La RE2020 structure les stratégies des acteurs de la construction, ce qui représente une avancée très positive. Mais cette réglementation doit déjà s'adapter à la révision de la directive européenne sur la performance énergétique du bâtiment, notamment à l'exigence de constructions neuves à émission nulle d'ici à 2030, voire avant.

Afin d'améliorer la situation et de favoriser le développement de cette trajectoire de massification, le HCC a formulé plusieurs recommandations.

En premier lieu, il faut réorienter la rénovation des bâtiments vers des parcours de rénovations globales performantes. Dans cet objectif, mettre en cohérence et unifier nos dispositifs d'aide paraît essentiel, afin de faciliter et d'accroître l'ambition des parcours, en gardant à l'esprit une trajectoire claire et en définissant des objectifs intermédiaires, en termes de nombre de rénovations, mais aussi de qualité attendue. De plus, il s'agit de réorienter les dispositifs pour privilégier les parcours de rénovation maximisant les économies d'énergie et de planifier les parcours de rénovation dans la durée, notamment à l'aide de maîtres d'ouvrage et de feuilles de route.

En deuxième lieu, il faut renforcer l'accompagnement des ménages en situation de précarité énergétique. À ce titre, nous proposons d'organiser le subventionnement des rénovations globales profondes, soit en visant un reste à charge nul pour les ménages les plus précaires, soit à l'aide de dispositifs d'accompagnement tels que des prêts ou des parcours de rénovation, pour les autres ménages.

En troisième lieu, nous recommandons le conditionnement des aides publiques à l'exigence de résultats. À la suite de l'étude de parangonnage, nous avons constaté que c'est l'un des éléments de l'approche allemande qui fonctionne bien. Nous suggérons de réaliser une évaluation annuelle de l'efficacité des dispositifs d'aide, en prenant en compte une estimation des réductions attendues, pour conditionner les aides à l'obtention de résultats. Il nous faut passer du remboursement de factures au financement de la performance et à la maîtrise de l'ouvrage, pour faire en sorte que l'argent public finance des rénovations vraiment performantes.

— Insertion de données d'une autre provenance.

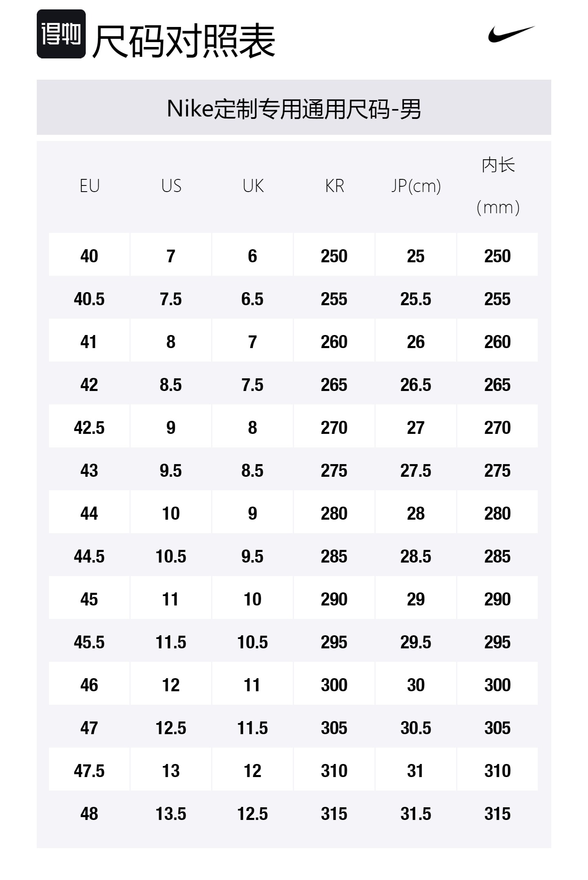
Task: Click the 内长 (mm) column header
Action: (498, 186)
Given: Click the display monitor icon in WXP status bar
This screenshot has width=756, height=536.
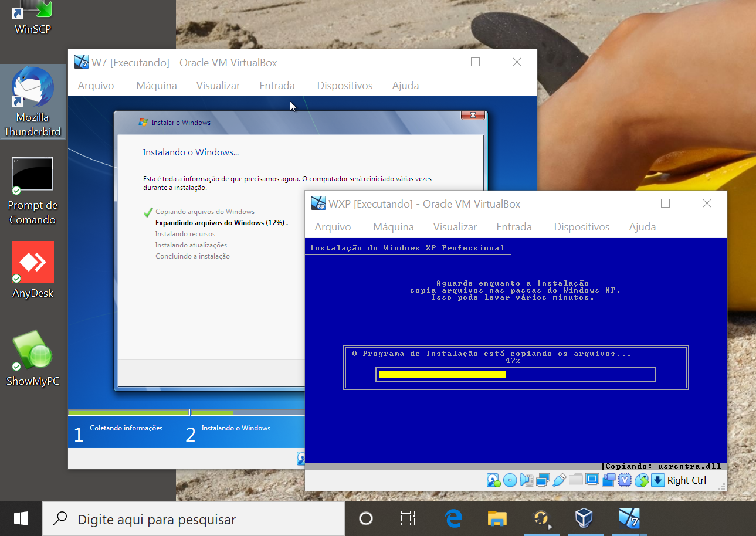Looking at the screenshot, I should click(x=592, y=480).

En quatrième lieu, afin de massifier ces rénovations et d'inscrire le processus dans la durée, il faut renforcer la formation des professionnels de la filière. Pour ce faire, nous proposons de mieux structurer la filière du bâtiment en mettant en place des formations et en assurant la montée en compétences des professionnels du secteur. Il s'agira aussi de développer une programmation pluriannuelle des financements publics, qui doit s'intégrer dans le cadre budgétaire de l'État et chiffrer les coûts des orientations de la SNBC, en matière de rénovation des bâtiments notamment.

En cinquième lieu, le HCC recommande de mettre en oeuvre et de consolider la RE2020. À cet égard, il faut dès maintenant anticiper les dispositions de prise en compte de l'adaptation au changement climatique dans la définition et l'application du label associé à la RE2020.

En sixième et dernier lieu, nous proposons d'accroître fortement le potentiel des réseaux de chaleur. Si la Suède a avancé de manière profonde en matière de rénovation énergétique des bâtiments, c'est en partie grâce au développement des réseaux de chaleur, qui semblent très efficaces aussi aux Pays-Bas, où des feuilles de route régionales permettent d'encourager leur développement.